Looking at the plays they just made on the winning drive. He’s looking at the formation of the opposing defense, analyzing what he could exploit, what mistakes they are making, etc. This is maximizing your time.
He’s one of the best ever, yet he’s not ‘walking away‘ from the game. He’s engaging in it every moment he can, looking for patterns, reviewing plays, looking to spot what he missed earlier.
This is what you should be doing if you are trading set and forget strategies – using every moment you have. Each practice trade you do on Forex Tester 2 is like an extra lap on the track. Who do you think gets faster and more conditioned? The person who does 2-3 laps per week, or the runner who does 30+ a day? Rhetorical question – but had to ask.
So don’t be a ‘lazy trader’ and just ‘walk away’ as you’re just losing valuable screen time to do more laps. Utilize your time to the max. Trading, is just like any skill as you need practice, lots of screen time, & a successful mindset.
By doing using your time doing live simulation testing and reviewing trades, you are accelerating your learning curve, creating stronger neural networks for trading, and building screen time which is critical to trading success.
Great article again Chris, thank you.
Thanks Ferb.
I guess one could say that ‘set and forget then walk away’ strategies are for those who care only about the money and not about learning to trade. It’s almost akin to ‘make money in your sleep’ or ‘we do the work and analysis for you so you don’t have to’. Those pitches make me cringe.
Well, I would disagree that its for those who only care about money. If you do care about money, and the skill – you put more effort into it. I think its for those who want an ‘easy’ way out, which is called Trader Fantasy land.
But yes, those pitches should make you cringe.
Kind Regards,
Chris Capre
Hi Chris, MT4 has its own simulator, all you have to do is press Ctrl + R and customize the settings. Whats wrong with this option?
Cheers.
Hello Apex,
Does it have all the adjustable features as Forex Tester 2?
Kind Regards,
Chris Capre
Hello Chris,
Does forex tester allow you to switch between the time frames while testing one pair?
If yes then I’ll definitely get this software!
Kind Regards
Mantas
Hello Mantas,
Yes it does – you can change to any time frame, along with any interval as well, meaning you can look at a 1hr chart, but have the bars update on the close of every 5 min bar close. So 12x for each 1hr candle. On top of that, you can choose the speed at which it churns out the 5m candles, so quite useful imo.
Kind Regards,
Chris Capre
Fabulous article Chris. Forex Tester 2 has immensely improved my skills in the past two months.
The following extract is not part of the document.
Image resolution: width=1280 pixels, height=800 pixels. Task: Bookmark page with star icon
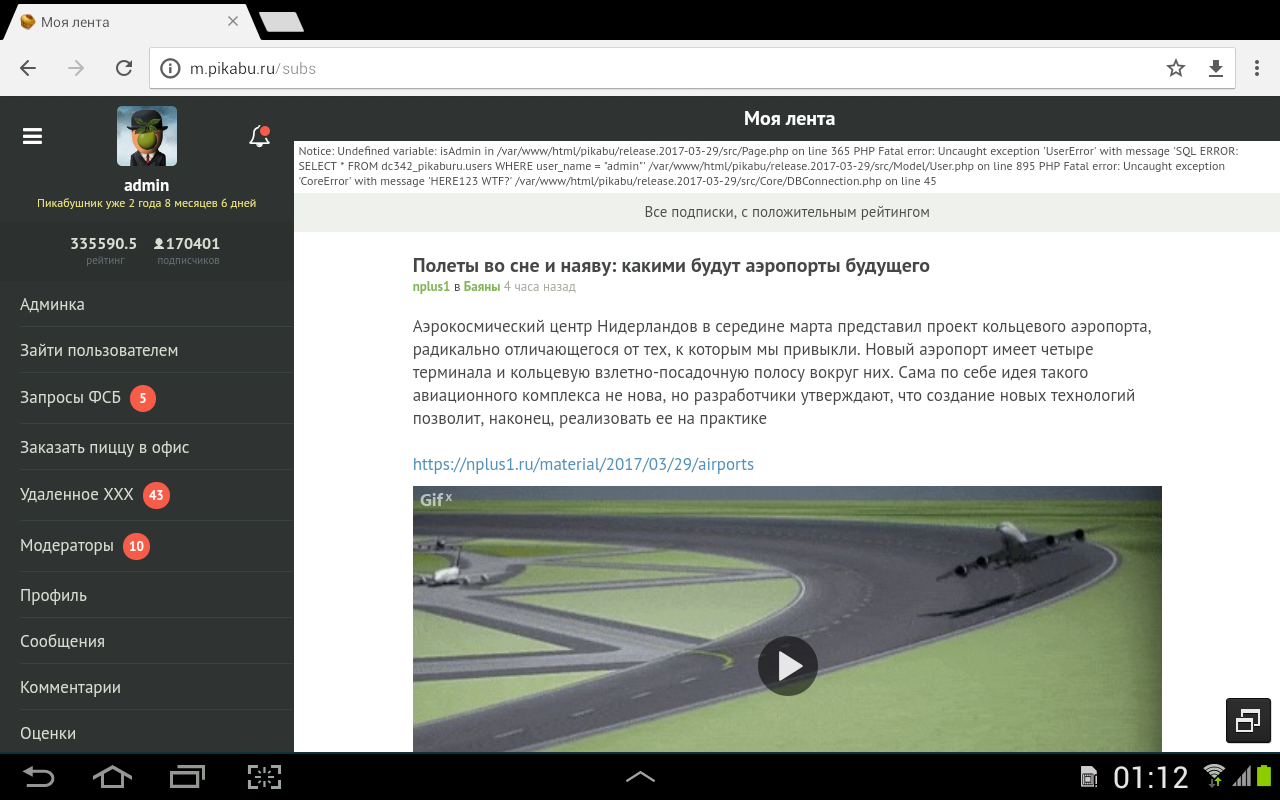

I can’t recommend it enough to anyone who’s looking to improve their trading.
Hello Eno,
Glad to hear – and yes, if used right, it can definitely help improve your skills.
Kind Regards,
Chris Capre
Hi Chris,
Probably not, I dont use it because it can take up a large amount of resources on my computer, not very efficient.
Its mainly for testing EA’s, whereas FT2 allows you to individually place orders and review afterwards.
I want to go for FT2 soon.
Apex.
Couldn’t agree more Chris. Nice to correct some mis-information from other price action “authorities”
Hello Simon,
Indeed there is a lot of mis-information shared by such ‘authorities’ which actually hurts people’s trading. So hopefully this gives a more amplified and expanded approach to trading set-and-forget strategies.
Kind Regards,
Chris Capre
Well, on this article you say snf is bad on your other article 4h and daily you recommend it… seems strange to me
Hello Marc,
There seems to be a misunderstanding of what’s being said in this article. Nobody is saying Set and Forget is bad. What we are saying it the popularized version of it isn’t helpful to your learning process.
What we do suggest is very specific things to do IF you are going to use set and forget trading, and how you can maximize it (hence the title).
Hopefully this clarifies the differences and what is being communicated here.